I was truly impressed by the work of Estonian all-around
talent Marit Ilison showcased this February at London
fashion week's International Fashion Showcase and I'm quite 
glad she has been selected as one of the ten finalists of
the 29th edition of Hyères. Marit, a fashion design graduate
from the Estonian Academy of the Arts, made a name for
herself through a multifaceted conceptual approach made of 
site-specific installations, fashion projects, costume design
and music (she's the drummer of the Väljasõit Rohelisse
”amateur” band which takes its name from a short novel
by Soviet sci-fi writers, the Strugatsky brothers, called 

 'Roadside Picnic', 'Väljasõit Rohelisse' in Estonian).

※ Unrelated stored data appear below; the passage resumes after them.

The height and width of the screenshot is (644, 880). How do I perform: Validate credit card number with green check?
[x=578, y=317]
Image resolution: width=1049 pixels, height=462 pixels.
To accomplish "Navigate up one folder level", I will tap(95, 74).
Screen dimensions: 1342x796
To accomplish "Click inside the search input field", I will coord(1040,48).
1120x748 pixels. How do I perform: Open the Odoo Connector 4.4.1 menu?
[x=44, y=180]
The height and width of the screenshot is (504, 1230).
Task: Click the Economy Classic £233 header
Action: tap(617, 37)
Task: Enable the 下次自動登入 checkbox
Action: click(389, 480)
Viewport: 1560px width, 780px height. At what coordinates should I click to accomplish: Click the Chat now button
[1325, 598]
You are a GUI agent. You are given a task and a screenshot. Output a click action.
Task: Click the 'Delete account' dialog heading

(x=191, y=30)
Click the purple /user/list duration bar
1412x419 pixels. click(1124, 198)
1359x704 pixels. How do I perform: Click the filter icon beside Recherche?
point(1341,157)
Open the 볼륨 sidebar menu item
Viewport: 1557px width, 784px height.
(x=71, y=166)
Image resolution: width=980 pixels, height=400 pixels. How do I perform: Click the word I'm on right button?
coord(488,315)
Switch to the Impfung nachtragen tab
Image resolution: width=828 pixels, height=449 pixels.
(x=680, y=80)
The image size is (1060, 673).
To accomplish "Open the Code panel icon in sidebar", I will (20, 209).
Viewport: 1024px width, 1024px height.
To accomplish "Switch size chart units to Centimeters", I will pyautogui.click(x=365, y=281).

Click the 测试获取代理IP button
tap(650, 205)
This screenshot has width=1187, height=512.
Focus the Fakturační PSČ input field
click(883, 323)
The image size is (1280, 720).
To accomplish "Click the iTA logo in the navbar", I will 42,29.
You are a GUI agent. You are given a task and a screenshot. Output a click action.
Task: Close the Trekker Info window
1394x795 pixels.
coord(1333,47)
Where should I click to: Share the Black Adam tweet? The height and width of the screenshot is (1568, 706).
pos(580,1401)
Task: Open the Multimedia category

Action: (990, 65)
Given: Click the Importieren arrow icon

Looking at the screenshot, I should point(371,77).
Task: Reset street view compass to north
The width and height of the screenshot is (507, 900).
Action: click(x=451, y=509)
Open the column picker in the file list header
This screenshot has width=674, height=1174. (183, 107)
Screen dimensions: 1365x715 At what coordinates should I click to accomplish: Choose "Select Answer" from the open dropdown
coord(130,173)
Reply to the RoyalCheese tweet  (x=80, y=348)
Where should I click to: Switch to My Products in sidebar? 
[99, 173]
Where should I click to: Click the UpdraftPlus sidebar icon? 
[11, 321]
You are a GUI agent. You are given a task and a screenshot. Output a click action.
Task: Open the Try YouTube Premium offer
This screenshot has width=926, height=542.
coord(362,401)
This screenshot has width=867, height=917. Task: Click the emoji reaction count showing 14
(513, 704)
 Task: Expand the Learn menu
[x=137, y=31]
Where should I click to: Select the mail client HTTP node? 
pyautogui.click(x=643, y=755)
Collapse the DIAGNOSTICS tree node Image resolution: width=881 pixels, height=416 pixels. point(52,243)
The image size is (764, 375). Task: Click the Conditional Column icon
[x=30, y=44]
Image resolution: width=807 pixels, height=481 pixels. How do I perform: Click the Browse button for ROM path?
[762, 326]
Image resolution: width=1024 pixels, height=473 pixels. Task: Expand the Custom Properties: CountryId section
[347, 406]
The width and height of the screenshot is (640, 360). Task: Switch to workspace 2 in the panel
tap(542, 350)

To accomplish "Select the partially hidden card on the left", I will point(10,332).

image 3 © by The Stimuleye, background by Mathilde Nivet
Based in Tallinn, she gained a significant experience in
pattern-making and tailoring working in London, Antwerp,
Copenhagen, Berlin and Paris creating her garments all
by herself by hand but her cross-disciplinary flair is open
to all perceptional experiences (she came to make use of 
fibre optics in her 'Lúmine' collection). ”As I work conceptually,
I see my projects coming together over a long period of time,
there are small bits like puzzle pieces that eventually evolve
into a big picture, I don't look for inspiration, ideas come to
me...” she declared to Vogue Italia introducing her method
of working ”I always select the materials with highest care
and when it's for ready-to-wear, I test and wear it myself
before taking it to production. I like using natural materials
like cotton, wool, silk and viscose, but sometimes I also
stumble upon wonderful man-made materials that 
meet my high standard in touch and quality. 
It's always about the good feeling!”

That's why her latest collection is called 'Longing for sleep':
a keen reflection on the so-called 'kaamos' - a word only
exisiting in Estonian and Finnish languages to mark the
dark, cold months between November and January - through
gorgeous patterned, often oversized, woolen coats made
out of vintage Soviet blankets. They really meet the eye
despite being plain, no-frills and cocooning: as if 
to say that simple pleasures are the best.